Francios Momolu Khalil met a young woman after she was supposedly denied access from a bar due to her intoxication and took her back to his house. In the original court case, he was charged for rape in the third degree, because the woman was both physically and mentally impaired.
However, this was overturned in the Minnesota Supreme Court, because the woman did not fit the state’s description of “mentally impaired,” even though she did not remember any consent to the actions he took upon her. Khalil’s defense attorney is taking the angle that just because she regrets it, doesn’t mean it was rape. Remembering and regretting are different things, and she deserves justice.

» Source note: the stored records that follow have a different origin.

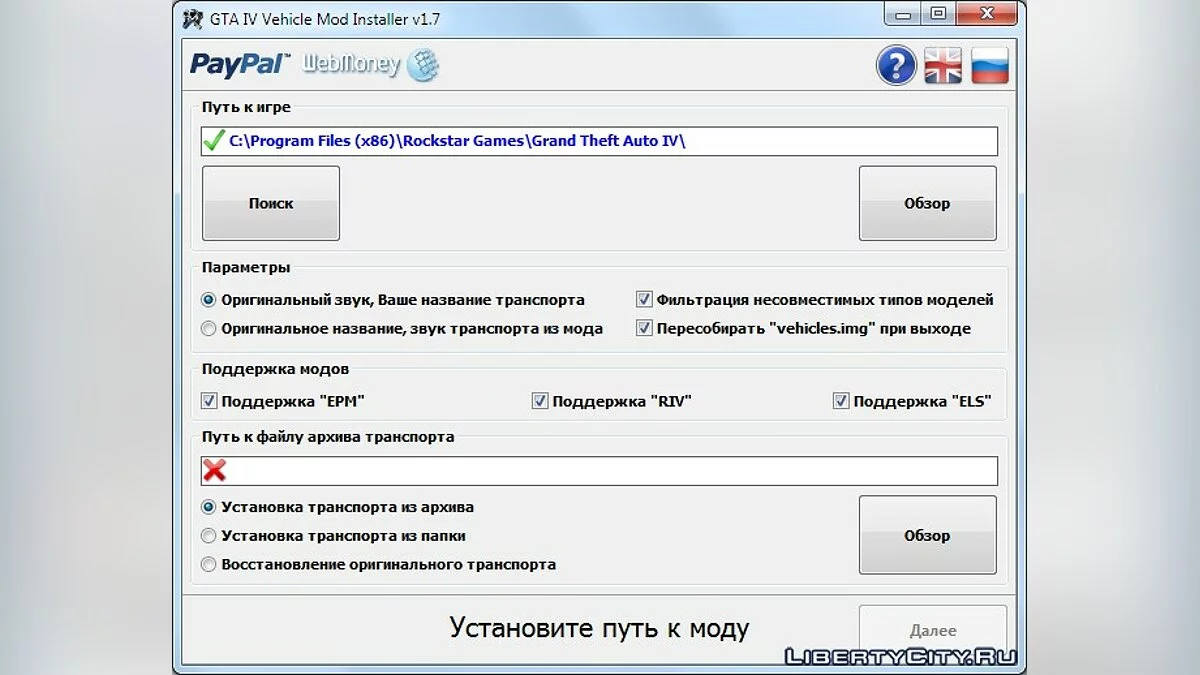This screenshot has width=1200, height=675.
Task: Choose "Установка транспорта из папки" option
Action: (208, 536)
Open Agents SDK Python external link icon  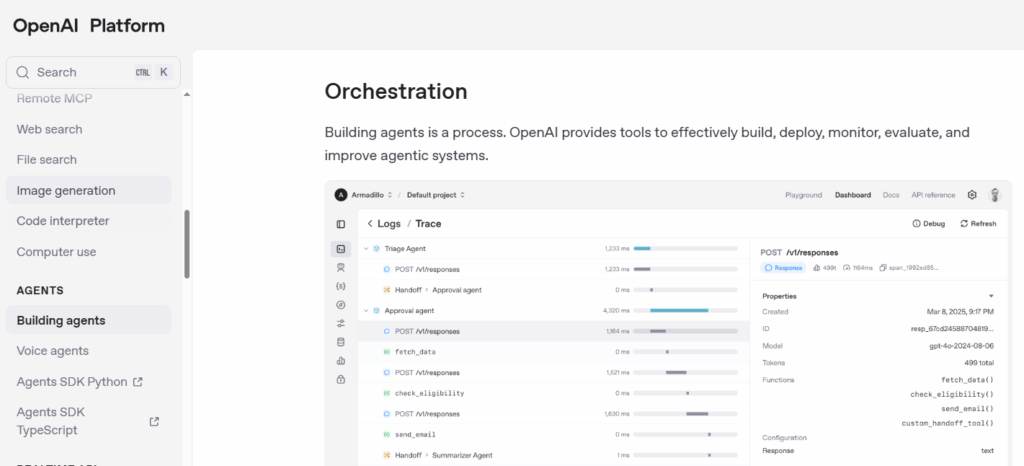tap(138, 382)
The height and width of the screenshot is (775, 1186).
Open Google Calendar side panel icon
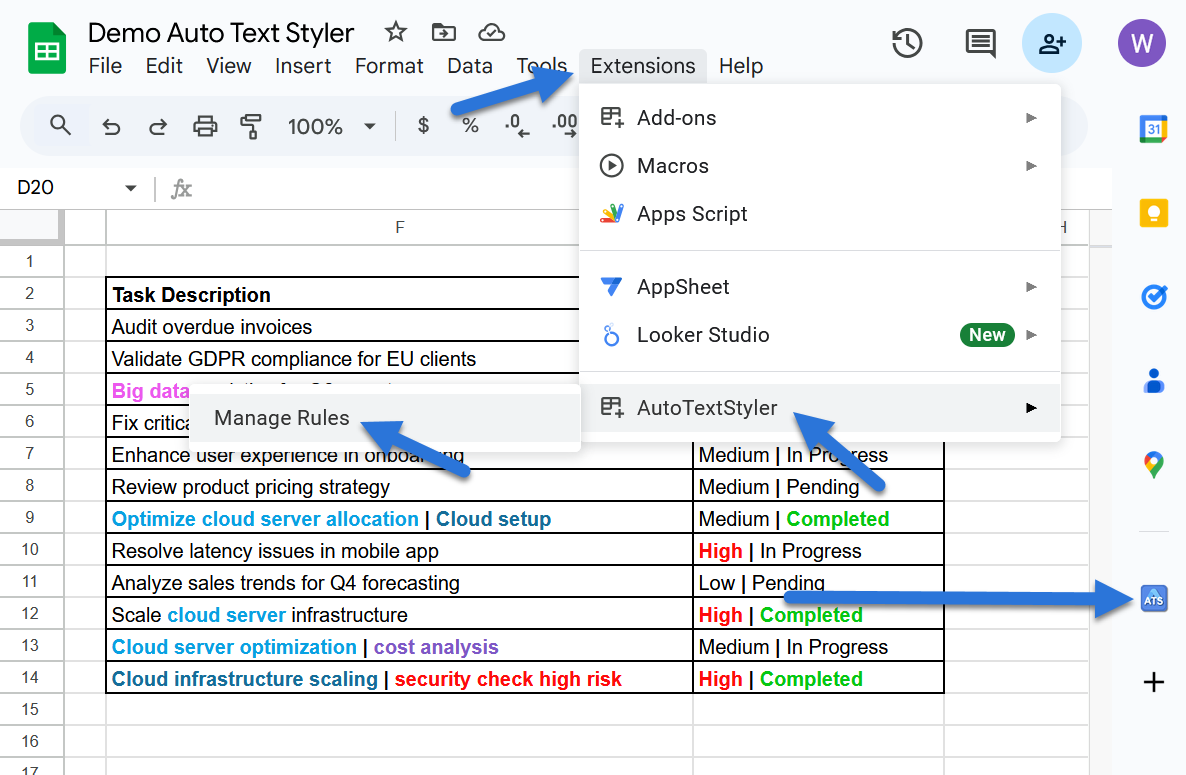tap(1153, 129)
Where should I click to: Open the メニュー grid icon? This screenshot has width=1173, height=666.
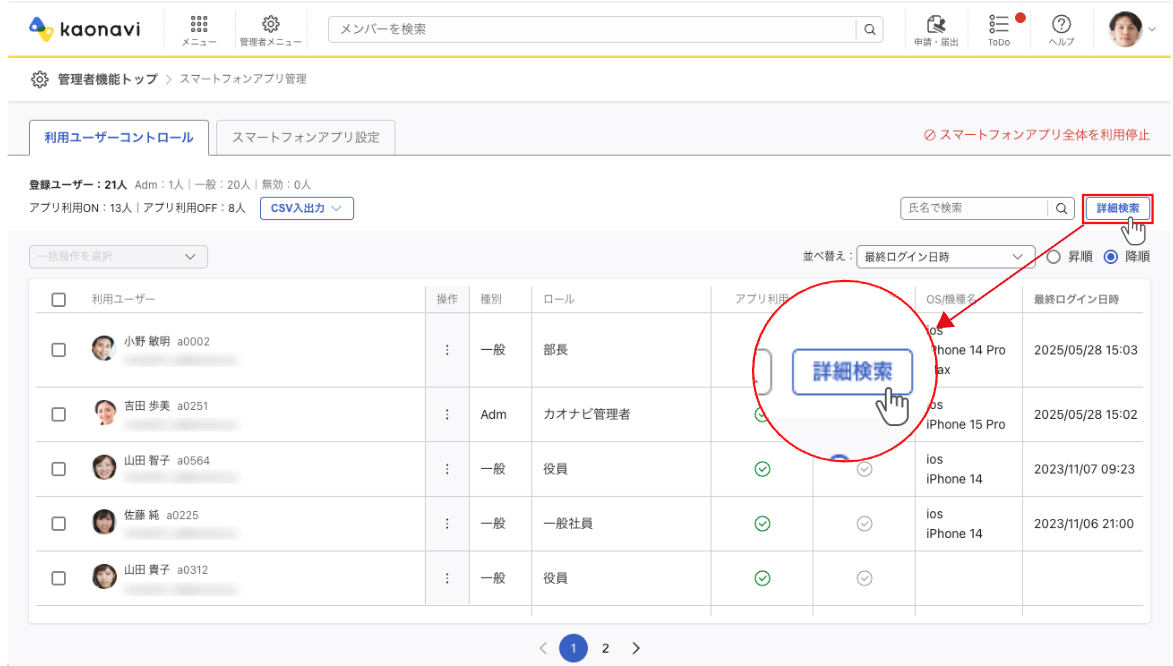(x=198, y=30)
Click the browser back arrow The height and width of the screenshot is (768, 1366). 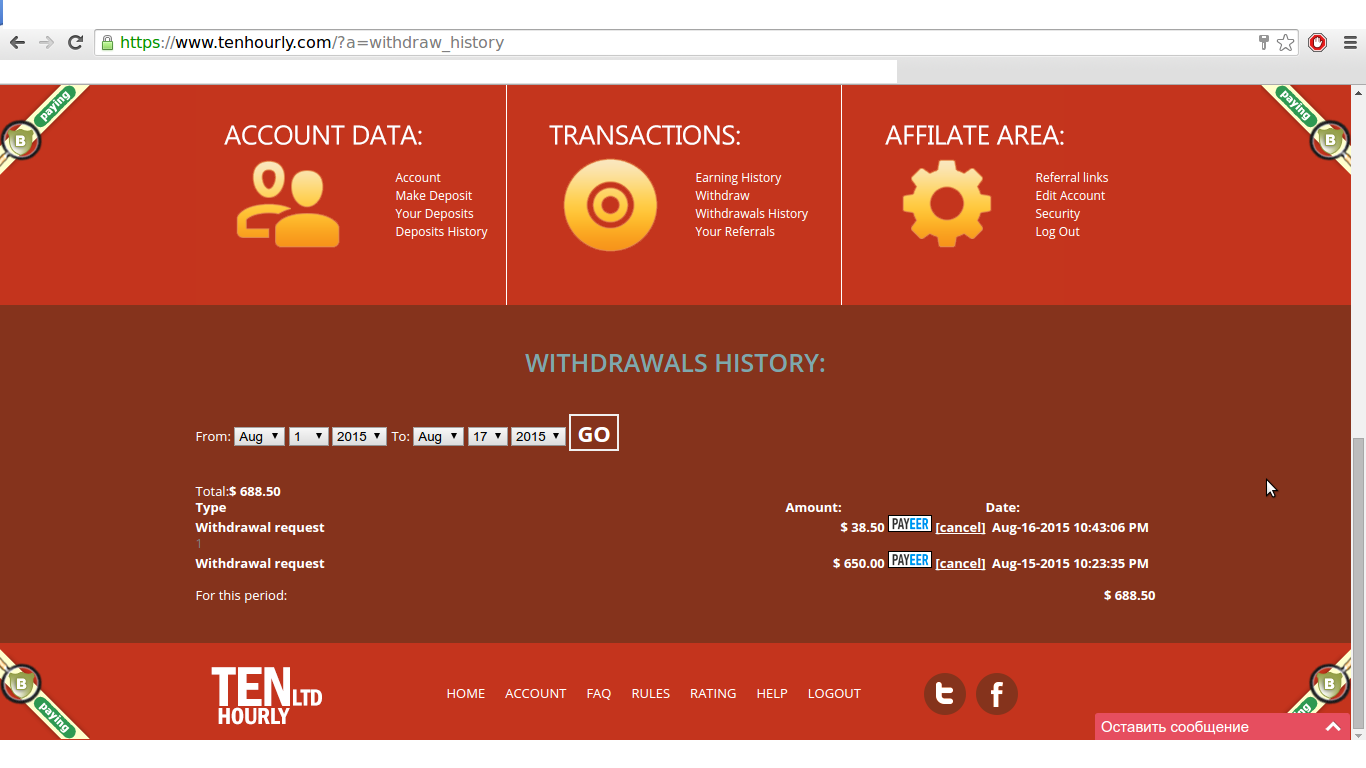pos(17,42)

Khalil has been acquitted of three sexual assault cases prior to this incident, so why is he continuously getting away with it?
Rape culture is nothing new; it continuously prevails no matter what women try to do to stop it. These types of actions from courts encourage rapists, and encourage other states to follow in their footsteps, making justice for sexual assault survivors that much harder to achieve.
“New decisions within the state legislature usually reciprocate within surrounding states or alike demographics in each state, which horrifies me in how other states’ men respond or duplicate these actions,” junior Bethany Padilla said. “But to protect rapists and abusers is disgusting.”
When some areas believe they can get away with it, others follow in their twisted gross shadow. We see it all the time.
“Every 73 seconds, an American is sexually assaulted. And every 9 minutes, that victim is a child. Meanwhile, only 5 out of every 1,000 perpetrators will end up in prison,” RAINN Statistics states.
So, creating laws that encourage sexual assault will only make safety a larger concern, and obviously not just for women.
“I know that my consent is worth more than my government values, but we must demand that it does,” Padilla said.
Women in every country are threatened daily, whether we want to admit it or not. Arguing over whether it is 50% or 97% of all women is useless. Anything above 0% is too many, end of story.
“It makes me feel unsafe and I feel bad for the women who just want to go out with their friends and have a drink but have to worry about getting taken advantage of and not receive any justice,” junior Brenna Lynch said.
If a man can go out and drink without the fear of being sexually assaulted and blamed for it, women should be able to do the same. Women should not have to give up common liberties that most men enjoy without a thought in order to achieve some sort of safety. But sadly, we can’t.
Sexual assault is a serious issue for everyone, especially women of color. Many Black women are unable to report rape, meaning many statistics do not accurately cover them. Women of color face violence as being a woman, on top of racially charged violence against them. Ending rape culture and the violence against women must include ending racism and the brutality that it provokes.
“It hurts me to know my sisters and our rising generations will still be affected with the same struggles of women many generations before,” Padilla added. Legislation needs to protect the survivors, not rapists, and elected officials should not be allowing such horrific violence to prevail. Too many rapists have been liberated to walk free without consequence, while too many women in society change their daily lives to avoid men like this, and that must end.